During the war in Afghanistan, when hearses drove from Trenton to Toronto along Highway 401—dubbed the “Highway of Heroes”—they’d pass Canadians paying solemn respects across bridges spanning the freeway. Often, those onlookers held hand-drawn signs. They always waved flags. Yesterday, public officials discouraged those tributes amid the pandemic—and asked that if residents along the way did gather, to do so at a safe distance.

Of course, people did assemble along the route yesterday—beside the road to the highway, overtop the very first overpass, in Port Hope, Oshawa and Scarborough, and outside the coroner’s office that will examine the body of Sub.-Lt. Abbigail Cowbrough. And yes, flags waved in the breeze.

If constructive opposition is what the Liberals want as they govern during a pandemic, they might pay attention to a hefty Conservative consultation document with recommendations on how to get top-notch broadband to rural Canadians. The Tory proposals to “end the digital divide” between cities and Canada’s hinterland enjoy “broad support within the caucus.”

As coronavirus infections peak and regional economies slowly start to open up, Export Development Canada‘s analysis of six major cities reveals that mobility is on the rise—with one major exception. Public transit ridership has not returned.

“Oil is dead”: Those were the words of Green parliamentary leader Elizabeth May, who called for the energy industry to transition away from fossil fuels. “My heart bleeds for people who believe the sector is going to come back. It’s not,” she said. Not to be outdone, Bloc Québécois leader Yves-Francois Blanchet dismissed the “tar sands” as “condemned. NDP leader Jagmeet Singh avoided similarly harsh language, emphasizing the need for renewable sources and noting the “tough decisions” facing the industry.

Ottawa—that is, the city itself, not the short-hand for everything federal—has taken a public-relations beating for its overbearing restrictions on where residents can go in the age of the pandemic. Mayor Jim Watson refuses to open streets to pedestrians, public-health officials appeared to forbid neighbourly beer visits, and the city briefly prohibited any visits even to the windows of long-term care facilities. Yesterday, Watson relented. The mayor announced the re-opening of city parks—subject, of course, to physical distancing.

Eighty-five per cent of Canadian meat is processed at just three plants, and coronavirus outbreaks have hit two of them. The Financial Post dives deep to answer the question: How did that industry become so mega-concentrated?

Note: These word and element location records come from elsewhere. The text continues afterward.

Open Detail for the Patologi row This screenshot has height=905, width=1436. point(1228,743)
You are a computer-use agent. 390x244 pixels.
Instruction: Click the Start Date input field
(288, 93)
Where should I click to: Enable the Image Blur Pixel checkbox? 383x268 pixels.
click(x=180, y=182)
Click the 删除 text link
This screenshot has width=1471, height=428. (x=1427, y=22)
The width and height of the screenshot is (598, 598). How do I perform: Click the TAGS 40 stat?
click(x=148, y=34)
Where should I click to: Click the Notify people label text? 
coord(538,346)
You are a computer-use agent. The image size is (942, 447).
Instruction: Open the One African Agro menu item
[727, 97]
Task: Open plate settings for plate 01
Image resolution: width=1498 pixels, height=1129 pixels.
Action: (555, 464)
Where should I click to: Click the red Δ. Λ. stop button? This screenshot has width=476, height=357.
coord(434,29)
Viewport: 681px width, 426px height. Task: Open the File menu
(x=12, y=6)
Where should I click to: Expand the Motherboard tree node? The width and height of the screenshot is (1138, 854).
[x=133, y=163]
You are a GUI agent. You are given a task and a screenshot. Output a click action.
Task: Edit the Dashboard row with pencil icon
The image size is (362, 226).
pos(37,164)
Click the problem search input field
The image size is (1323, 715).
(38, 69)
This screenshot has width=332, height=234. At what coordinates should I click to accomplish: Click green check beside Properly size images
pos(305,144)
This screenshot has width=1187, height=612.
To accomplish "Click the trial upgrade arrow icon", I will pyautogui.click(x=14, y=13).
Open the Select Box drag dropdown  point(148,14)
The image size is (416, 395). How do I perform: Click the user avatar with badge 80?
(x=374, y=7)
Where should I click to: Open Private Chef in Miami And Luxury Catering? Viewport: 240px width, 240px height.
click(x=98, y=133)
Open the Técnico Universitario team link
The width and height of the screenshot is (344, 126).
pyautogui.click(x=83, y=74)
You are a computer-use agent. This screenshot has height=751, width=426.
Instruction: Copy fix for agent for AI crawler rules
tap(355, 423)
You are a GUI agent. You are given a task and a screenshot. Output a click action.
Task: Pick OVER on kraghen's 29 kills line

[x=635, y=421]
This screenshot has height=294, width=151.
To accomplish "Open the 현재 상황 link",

Speaking of the nation’s capital, one of its homegrown tech firms, Shopify, breezed past RBC to become Canada’s most valuable company with a market capitalization of $121.5 billion. The Globe and Mail reminds us that two other breakout Canadian tech stars—Nortel Networks and BlackBerry—both soared to similar heights, only to crash back to Earth.

The Canadian Press reported that Canada paid up its annual contribution—USD$70 million—to the joint strike fighter program that’s developing the F-35, a fifth-generation jet that might or might not form the future backbone of the Royal Canadian Air Force. The feds says Canadian companies have scored $1.8 billion in development work. Maclean’s has asked for a breakdown of that work. We’ll report back on which parts of the F-35 have Canadian fingerprints all over them.

Yours to discover: For Ontario drivers, it’s out with the new and in with the old. Premier Doug Ford announced an official return to the province’s white plates with blue embossed text. The new models, which flipped the colour scheme, were famously hard to read when the sun went down.

We owe some congratulations to Brian Smith, a regular reader from Delta, B.C., who submitted the correct title of that book sitting on MP Tom Lukiwski‘s desk. Brian’s email came in under the buzzer, so half the bragging rights are, in fact, his.